(Entries on target coordinates)

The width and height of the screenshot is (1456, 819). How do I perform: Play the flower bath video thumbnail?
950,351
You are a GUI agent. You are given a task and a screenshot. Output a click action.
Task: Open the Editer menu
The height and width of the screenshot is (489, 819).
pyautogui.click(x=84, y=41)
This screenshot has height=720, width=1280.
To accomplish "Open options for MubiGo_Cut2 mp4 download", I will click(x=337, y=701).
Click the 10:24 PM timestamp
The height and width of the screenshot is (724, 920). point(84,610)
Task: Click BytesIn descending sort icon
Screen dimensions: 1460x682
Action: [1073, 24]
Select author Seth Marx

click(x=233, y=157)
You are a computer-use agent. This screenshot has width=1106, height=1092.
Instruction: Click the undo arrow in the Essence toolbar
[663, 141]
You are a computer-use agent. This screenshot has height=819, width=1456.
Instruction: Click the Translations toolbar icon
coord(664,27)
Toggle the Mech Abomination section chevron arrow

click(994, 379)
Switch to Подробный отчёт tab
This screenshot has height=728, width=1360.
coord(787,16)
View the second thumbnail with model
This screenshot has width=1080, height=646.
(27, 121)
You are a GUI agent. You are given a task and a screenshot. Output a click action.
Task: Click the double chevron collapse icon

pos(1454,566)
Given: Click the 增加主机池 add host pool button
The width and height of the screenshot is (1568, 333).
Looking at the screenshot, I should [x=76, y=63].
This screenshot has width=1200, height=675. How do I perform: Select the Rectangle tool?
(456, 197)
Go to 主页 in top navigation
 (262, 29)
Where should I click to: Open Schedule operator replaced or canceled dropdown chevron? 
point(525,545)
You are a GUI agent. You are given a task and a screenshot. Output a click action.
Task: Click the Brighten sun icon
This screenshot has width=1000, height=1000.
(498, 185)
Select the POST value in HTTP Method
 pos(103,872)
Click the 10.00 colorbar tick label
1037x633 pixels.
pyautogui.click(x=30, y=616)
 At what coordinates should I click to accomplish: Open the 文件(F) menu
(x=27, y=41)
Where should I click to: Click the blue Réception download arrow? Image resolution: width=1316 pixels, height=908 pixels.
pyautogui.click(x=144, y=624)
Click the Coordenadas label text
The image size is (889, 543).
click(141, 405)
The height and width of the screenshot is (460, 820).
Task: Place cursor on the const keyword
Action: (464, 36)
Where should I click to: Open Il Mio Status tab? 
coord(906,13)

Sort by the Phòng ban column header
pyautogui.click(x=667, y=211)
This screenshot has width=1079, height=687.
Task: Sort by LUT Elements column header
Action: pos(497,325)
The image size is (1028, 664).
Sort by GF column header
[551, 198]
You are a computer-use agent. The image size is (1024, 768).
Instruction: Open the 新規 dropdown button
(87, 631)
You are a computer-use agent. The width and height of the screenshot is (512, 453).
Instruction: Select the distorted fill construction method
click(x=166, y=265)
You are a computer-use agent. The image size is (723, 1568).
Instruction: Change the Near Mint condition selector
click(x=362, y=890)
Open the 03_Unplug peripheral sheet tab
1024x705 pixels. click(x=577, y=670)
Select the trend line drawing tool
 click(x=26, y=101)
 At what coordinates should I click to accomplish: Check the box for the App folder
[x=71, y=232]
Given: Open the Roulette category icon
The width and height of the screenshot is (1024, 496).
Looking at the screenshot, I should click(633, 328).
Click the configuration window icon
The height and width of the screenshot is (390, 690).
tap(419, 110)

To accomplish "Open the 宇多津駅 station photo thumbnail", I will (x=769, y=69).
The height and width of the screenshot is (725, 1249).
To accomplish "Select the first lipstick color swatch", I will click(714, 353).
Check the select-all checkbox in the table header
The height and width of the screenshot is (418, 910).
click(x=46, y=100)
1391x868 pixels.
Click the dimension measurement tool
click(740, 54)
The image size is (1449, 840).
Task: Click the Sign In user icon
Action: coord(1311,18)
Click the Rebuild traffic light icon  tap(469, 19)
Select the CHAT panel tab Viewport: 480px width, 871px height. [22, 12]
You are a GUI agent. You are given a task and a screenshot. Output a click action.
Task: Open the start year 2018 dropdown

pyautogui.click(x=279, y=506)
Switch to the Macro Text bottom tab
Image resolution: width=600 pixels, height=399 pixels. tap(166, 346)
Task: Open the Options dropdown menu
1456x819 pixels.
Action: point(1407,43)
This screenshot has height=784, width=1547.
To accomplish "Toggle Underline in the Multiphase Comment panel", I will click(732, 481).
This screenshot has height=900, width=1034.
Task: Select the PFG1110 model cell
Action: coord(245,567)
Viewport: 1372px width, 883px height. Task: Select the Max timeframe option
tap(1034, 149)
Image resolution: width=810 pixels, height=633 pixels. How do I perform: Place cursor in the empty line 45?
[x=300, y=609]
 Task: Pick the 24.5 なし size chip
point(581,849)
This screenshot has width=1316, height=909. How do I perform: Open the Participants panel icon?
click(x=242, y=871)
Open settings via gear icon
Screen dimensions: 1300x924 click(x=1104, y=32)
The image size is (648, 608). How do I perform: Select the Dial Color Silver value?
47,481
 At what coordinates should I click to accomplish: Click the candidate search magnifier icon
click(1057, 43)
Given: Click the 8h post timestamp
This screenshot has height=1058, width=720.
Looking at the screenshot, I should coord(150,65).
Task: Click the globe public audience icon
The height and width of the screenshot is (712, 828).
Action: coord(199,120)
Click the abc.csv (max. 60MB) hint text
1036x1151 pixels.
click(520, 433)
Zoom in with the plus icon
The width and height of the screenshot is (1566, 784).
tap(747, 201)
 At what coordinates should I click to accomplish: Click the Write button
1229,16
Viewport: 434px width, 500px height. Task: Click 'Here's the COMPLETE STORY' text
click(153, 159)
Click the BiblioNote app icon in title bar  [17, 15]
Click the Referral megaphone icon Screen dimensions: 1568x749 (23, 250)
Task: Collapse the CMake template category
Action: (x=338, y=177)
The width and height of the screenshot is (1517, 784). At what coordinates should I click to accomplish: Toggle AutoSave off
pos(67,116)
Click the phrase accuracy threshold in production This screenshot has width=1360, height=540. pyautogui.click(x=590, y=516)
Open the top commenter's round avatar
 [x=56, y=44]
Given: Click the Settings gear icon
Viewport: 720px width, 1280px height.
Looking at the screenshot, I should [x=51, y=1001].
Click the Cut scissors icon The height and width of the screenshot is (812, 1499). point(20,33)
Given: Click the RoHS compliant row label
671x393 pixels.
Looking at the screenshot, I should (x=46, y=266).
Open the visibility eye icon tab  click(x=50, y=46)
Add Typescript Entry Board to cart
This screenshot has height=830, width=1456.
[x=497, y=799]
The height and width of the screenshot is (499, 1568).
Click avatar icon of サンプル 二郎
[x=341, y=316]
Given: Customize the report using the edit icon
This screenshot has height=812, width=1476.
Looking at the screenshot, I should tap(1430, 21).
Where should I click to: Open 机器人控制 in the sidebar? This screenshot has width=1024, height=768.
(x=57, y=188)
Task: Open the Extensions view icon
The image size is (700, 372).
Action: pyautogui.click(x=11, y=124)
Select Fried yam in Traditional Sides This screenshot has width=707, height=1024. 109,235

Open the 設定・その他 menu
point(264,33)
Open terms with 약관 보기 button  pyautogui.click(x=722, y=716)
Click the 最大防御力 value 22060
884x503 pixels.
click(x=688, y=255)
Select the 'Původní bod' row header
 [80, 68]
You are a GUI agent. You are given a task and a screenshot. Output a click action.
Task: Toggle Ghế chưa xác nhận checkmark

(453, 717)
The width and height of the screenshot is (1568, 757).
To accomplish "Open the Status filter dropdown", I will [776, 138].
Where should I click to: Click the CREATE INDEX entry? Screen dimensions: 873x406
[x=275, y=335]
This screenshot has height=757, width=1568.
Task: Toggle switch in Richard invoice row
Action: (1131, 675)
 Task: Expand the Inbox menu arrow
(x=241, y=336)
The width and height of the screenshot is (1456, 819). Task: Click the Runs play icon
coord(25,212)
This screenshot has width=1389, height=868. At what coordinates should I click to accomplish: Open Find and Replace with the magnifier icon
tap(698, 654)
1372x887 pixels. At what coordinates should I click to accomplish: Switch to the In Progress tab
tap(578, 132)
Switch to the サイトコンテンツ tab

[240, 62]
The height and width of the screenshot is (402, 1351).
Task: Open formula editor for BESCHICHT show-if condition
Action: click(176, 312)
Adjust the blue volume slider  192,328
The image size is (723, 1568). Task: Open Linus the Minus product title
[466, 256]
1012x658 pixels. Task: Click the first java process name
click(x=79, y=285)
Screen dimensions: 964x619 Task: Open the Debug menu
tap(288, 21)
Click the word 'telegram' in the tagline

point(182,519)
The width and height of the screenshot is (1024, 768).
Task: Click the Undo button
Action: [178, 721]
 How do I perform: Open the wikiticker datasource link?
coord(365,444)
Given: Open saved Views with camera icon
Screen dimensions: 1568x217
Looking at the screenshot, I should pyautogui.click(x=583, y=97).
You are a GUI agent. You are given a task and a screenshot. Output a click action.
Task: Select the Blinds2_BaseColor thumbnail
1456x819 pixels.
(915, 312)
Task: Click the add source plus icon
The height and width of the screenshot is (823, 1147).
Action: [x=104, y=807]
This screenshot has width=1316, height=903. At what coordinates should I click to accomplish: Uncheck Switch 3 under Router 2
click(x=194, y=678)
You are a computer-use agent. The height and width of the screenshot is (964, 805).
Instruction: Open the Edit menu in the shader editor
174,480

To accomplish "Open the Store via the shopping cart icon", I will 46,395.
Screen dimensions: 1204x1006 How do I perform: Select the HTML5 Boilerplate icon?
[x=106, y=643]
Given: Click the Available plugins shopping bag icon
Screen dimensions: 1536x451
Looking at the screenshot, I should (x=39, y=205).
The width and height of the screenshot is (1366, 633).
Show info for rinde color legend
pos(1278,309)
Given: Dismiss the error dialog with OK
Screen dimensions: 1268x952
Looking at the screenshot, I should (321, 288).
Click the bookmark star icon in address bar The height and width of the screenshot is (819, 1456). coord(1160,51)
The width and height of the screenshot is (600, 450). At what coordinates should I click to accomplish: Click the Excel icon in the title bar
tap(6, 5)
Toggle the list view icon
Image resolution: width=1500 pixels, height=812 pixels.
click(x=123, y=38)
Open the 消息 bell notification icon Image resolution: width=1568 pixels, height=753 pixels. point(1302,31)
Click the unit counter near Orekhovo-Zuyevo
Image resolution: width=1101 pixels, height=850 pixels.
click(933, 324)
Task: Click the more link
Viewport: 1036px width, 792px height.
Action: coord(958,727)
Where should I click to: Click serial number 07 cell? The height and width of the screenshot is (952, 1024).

Goal —
Repeat the listing verbatim, from the start through the line containing "pyautogui.click(x=84, y=41)", with both ends included.

Solution to this exercise —
The width and height of the screenshot is (1456, 819). How do I perform: Play the flower bath video thumbnail?
950,351
You are a GUI agent. You are given a task and a screenshot. Output a click action.
Task: Open the Editer menu
The height and width of the screenshot is (489, 819).
pyautogui.click(x=84, y=41)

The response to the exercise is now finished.